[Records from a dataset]
:::
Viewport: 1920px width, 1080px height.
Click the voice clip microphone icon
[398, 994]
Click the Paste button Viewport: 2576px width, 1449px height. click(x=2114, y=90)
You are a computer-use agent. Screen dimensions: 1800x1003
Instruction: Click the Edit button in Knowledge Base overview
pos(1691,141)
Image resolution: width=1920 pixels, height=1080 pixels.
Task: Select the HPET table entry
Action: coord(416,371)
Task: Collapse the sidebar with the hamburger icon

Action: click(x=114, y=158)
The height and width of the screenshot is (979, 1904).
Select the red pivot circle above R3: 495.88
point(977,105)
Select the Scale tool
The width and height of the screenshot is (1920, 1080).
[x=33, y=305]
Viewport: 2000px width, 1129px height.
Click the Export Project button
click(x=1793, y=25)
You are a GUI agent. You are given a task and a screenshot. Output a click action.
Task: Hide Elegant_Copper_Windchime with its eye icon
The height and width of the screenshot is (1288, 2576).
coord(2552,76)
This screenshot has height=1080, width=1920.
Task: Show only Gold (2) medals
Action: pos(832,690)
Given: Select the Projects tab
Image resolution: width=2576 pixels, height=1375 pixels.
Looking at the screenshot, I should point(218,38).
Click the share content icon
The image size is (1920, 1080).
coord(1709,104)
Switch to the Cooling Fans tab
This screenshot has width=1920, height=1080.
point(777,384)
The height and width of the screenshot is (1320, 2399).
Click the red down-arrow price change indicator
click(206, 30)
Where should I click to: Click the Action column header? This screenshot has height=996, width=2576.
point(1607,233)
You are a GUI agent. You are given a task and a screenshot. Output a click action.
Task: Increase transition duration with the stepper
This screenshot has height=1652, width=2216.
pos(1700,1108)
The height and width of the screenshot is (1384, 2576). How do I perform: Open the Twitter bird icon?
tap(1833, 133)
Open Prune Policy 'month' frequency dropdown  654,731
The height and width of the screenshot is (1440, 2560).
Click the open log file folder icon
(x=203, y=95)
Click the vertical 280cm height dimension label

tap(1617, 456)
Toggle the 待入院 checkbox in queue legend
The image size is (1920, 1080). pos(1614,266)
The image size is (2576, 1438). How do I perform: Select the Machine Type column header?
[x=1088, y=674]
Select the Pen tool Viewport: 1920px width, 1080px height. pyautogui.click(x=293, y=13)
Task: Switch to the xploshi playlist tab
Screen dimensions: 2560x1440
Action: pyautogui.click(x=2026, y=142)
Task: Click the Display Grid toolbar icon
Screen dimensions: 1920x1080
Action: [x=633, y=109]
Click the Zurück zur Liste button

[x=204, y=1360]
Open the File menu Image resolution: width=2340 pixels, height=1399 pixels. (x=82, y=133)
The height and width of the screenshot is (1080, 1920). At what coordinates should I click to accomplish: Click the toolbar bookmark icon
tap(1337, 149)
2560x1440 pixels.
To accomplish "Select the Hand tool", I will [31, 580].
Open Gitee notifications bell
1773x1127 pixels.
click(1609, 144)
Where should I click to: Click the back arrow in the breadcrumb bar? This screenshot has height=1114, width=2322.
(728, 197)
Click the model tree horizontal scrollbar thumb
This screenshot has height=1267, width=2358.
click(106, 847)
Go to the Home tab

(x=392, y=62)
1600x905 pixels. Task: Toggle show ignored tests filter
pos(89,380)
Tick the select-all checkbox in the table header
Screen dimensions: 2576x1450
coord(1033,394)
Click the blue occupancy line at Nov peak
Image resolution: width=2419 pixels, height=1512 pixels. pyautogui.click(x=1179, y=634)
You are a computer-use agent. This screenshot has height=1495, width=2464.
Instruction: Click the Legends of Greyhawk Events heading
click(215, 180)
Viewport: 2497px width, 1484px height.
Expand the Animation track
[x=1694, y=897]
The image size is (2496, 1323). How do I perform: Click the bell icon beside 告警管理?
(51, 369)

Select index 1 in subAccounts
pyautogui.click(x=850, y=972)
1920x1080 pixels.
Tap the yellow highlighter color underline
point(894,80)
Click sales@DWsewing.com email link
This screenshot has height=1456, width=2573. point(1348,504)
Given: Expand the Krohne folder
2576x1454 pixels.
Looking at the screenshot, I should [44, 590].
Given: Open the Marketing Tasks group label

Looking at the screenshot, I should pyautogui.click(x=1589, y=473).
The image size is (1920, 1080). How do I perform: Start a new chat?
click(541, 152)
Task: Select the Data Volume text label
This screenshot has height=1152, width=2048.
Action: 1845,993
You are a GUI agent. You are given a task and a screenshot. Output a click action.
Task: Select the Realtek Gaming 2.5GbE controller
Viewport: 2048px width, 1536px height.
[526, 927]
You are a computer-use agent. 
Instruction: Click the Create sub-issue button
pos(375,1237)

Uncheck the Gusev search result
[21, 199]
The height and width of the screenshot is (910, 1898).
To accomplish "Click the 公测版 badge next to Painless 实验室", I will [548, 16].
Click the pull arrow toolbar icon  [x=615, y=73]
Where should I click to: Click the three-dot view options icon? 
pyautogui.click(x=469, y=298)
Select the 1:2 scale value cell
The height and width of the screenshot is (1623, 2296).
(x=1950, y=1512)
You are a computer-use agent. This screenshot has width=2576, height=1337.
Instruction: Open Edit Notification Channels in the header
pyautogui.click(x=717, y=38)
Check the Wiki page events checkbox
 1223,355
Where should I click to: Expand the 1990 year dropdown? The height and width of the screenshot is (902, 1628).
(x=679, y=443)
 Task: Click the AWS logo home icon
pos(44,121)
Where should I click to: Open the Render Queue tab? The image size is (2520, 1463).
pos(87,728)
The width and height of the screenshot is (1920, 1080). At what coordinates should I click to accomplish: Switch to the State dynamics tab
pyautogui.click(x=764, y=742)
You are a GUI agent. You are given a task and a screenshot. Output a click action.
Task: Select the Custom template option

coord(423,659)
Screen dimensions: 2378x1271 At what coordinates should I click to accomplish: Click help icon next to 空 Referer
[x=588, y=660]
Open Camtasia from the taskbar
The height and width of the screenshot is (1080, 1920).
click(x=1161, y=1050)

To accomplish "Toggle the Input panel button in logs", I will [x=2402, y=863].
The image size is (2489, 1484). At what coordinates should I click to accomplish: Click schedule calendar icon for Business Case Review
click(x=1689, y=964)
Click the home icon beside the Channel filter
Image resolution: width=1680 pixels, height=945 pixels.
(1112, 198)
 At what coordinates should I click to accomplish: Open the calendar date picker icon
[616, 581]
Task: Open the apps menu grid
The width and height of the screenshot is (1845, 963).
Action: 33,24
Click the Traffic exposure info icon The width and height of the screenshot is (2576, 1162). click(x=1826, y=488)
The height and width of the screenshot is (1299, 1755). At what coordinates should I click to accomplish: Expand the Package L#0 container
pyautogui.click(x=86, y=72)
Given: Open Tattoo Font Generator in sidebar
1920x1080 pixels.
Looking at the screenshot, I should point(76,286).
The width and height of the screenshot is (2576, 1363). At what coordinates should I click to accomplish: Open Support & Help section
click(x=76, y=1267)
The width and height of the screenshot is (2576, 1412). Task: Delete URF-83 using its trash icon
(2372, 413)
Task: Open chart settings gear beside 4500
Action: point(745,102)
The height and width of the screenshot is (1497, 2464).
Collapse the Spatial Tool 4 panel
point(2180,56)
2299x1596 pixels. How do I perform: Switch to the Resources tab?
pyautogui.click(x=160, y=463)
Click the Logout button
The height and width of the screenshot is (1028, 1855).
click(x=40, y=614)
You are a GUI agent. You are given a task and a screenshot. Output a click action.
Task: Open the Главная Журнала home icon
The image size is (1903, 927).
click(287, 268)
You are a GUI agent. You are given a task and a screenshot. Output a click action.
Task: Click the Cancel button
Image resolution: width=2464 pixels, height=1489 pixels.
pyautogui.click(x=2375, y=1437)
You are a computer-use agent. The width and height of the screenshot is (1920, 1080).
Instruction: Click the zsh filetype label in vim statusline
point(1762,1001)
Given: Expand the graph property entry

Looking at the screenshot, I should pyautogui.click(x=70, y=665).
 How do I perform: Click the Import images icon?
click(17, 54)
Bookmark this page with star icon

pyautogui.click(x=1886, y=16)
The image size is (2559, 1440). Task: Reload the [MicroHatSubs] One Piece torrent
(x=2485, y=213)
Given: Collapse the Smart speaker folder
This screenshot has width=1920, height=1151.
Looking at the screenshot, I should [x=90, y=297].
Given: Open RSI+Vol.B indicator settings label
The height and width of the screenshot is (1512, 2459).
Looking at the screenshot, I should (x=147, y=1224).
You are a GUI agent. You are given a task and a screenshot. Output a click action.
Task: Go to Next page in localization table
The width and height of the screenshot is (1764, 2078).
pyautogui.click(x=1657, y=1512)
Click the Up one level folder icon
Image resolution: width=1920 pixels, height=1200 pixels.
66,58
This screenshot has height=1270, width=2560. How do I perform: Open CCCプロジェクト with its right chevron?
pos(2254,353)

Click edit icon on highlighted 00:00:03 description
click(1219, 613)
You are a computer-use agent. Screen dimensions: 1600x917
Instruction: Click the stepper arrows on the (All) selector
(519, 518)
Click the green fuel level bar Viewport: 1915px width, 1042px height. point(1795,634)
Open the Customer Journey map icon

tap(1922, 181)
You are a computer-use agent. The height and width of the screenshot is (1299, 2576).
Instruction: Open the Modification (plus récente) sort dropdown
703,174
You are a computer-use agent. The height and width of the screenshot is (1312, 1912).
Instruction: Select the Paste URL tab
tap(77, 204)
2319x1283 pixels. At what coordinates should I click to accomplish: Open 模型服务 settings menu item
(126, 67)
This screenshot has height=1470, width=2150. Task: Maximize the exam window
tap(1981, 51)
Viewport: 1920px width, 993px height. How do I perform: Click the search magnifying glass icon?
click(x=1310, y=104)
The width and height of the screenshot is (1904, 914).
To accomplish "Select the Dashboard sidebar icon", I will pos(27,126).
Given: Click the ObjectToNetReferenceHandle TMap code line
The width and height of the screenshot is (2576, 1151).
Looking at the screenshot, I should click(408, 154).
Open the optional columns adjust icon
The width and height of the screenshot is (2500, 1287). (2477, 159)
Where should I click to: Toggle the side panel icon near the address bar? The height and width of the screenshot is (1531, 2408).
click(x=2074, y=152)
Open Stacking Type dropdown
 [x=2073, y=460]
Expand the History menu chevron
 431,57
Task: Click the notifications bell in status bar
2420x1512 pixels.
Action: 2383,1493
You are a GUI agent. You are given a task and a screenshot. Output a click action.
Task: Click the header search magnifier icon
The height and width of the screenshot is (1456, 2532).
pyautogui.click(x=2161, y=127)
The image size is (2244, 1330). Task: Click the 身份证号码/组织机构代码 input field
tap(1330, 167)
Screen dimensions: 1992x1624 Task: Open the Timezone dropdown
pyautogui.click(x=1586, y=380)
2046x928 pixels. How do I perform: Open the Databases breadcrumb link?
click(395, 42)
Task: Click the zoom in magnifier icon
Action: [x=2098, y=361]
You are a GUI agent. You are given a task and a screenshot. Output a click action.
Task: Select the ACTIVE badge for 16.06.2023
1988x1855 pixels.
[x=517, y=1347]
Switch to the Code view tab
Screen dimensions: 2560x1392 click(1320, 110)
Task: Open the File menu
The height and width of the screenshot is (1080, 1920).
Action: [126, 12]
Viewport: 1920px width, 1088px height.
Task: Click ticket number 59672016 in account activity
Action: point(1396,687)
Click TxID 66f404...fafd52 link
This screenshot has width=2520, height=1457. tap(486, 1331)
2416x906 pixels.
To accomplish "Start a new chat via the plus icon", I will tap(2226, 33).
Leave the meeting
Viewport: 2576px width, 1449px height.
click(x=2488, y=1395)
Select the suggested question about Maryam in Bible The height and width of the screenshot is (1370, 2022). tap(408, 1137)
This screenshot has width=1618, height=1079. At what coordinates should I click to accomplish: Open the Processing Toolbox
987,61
:::
● **REQUIRED ACTION**: Copy out each line of the data above, exactly, if it lies between the line holding "The image size is (1903, 927)." and the line holding "You are a computer-use agent. The width", inclusive; copy no other line.

● **OUTPUT BELOW**:
The image size is (1903, 927).
click(287, 268)
You are a GUI agent. You are given a task and a screenshot. Output a click action.
Task: Click the Cancel button
Image resolution: width=2464 pixels, height=1489 pixels.
pyautogui.click(x=2375, y=1437)
You are a computer-use agent. The width and height of the screenshot is (1920, 1080).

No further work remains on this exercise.